■ **DATA UNDER STUDY**
BEGIN

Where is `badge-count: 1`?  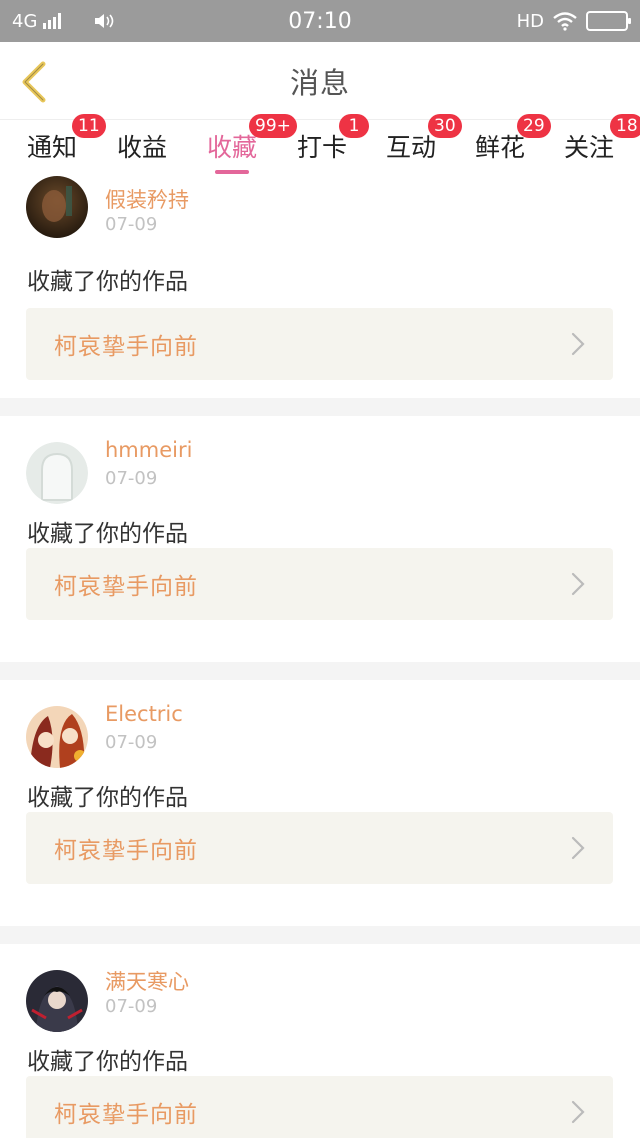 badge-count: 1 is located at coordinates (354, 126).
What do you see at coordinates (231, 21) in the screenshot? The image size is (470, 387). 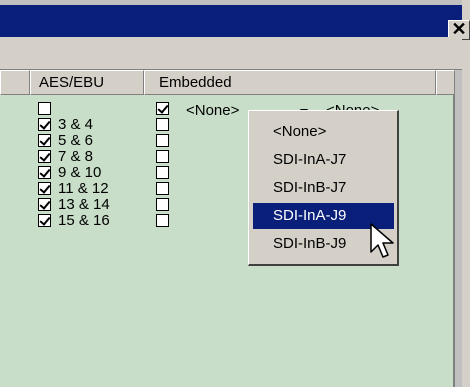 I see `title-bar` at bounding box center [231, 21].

END
BEGIN

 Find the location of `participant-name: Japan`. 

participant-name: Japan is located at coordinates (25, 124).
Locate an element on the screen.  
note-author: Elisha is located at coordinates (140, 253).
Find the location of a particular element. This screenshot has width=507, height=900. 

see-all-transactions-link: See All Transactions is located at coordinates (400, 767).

END

■ **PROBLEM TO SOLVE**
Can you arrange the part of the material that opens with the line containing "Locate an element on the screen." and closes with the line containing "see-all-transactions-link: See All" as a Markdown table with the columns Row and Line, numbering each line and leaving out blank ones?

■ **OUTPUT**
| Row | Line |
|---|---|
| 1 | Locate an element on the screen.   |
| 2 | note-author: Elisha is located at coordinates (140, 253). |
| 3 | Find the location of a particular element. This screenshot has width=507, height=900.  |
| 4 | see-all-transactions-link: See All Transactions is located at coordinates (400, 767). |